DIRECTIONS –
What is needed is an exact transcription of the line containing "Viewport: 392px width, 443px height." and every line after it through the end of the entries below, with no pictures.

BEGIN RECORDED INFORMATION

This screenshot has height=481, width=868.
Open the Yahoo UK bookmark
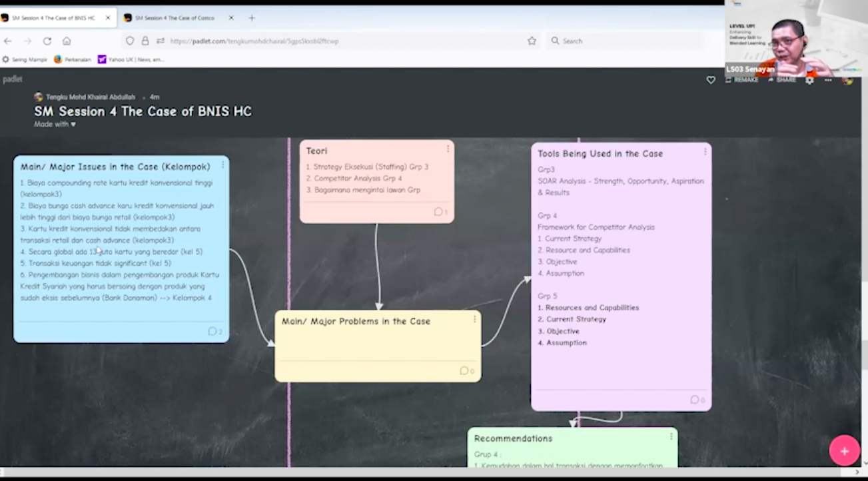131,59
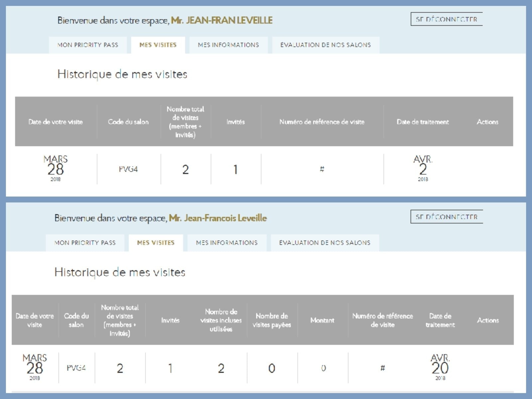Click the Actions header in the seven-column table
The image size is (532, 399).
(487, 122)
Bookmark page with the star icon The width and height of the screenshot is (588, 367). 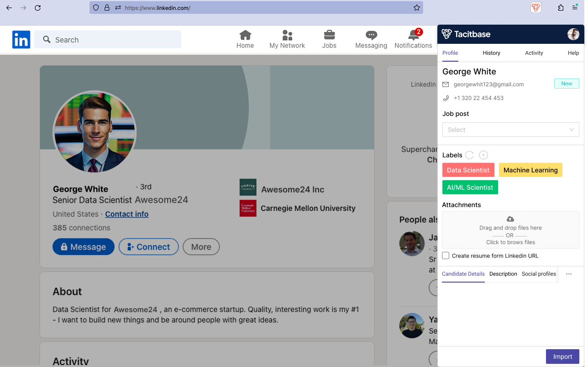pyautogui.click(x=416, y=8)
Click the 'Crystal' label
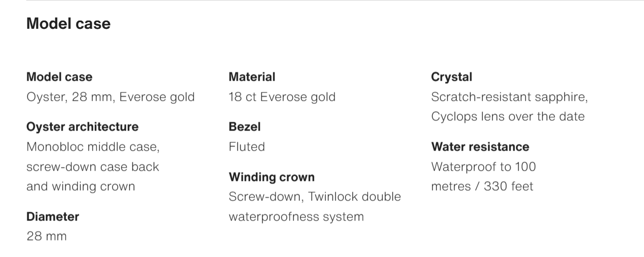644x257 pixels. click(451, 77)
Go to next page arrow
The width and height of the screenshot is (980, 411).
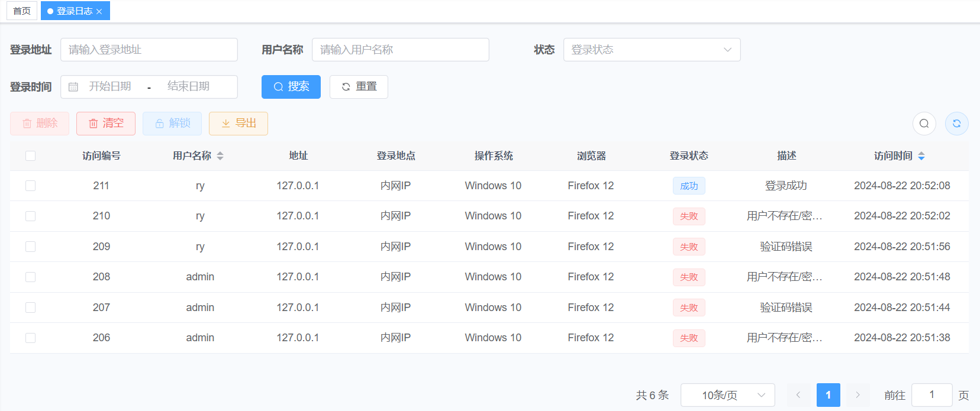pos(858,395)
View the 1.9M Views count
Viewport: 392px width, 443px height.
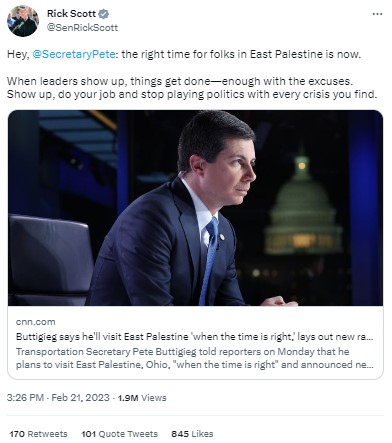142,398
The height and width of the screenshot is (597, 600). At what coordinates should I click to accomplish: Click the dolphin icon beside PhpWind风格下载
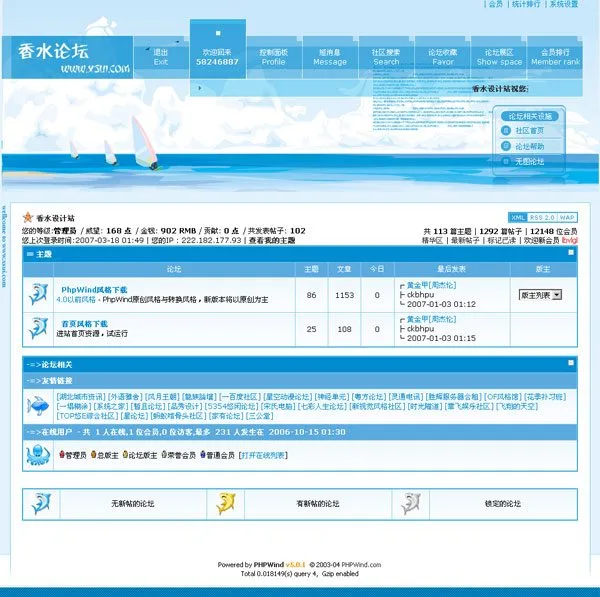click(38, 294)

END RECORDED INFORMATION

FINISHED EXERCISE –
Viewport: 392px width, 443px height.
142,398
The height and width of the screenshot is (597, 600). At what coordinates should I click to accomplish: Click the dolphin icon beside PhpWind风格下载
click(38, 294)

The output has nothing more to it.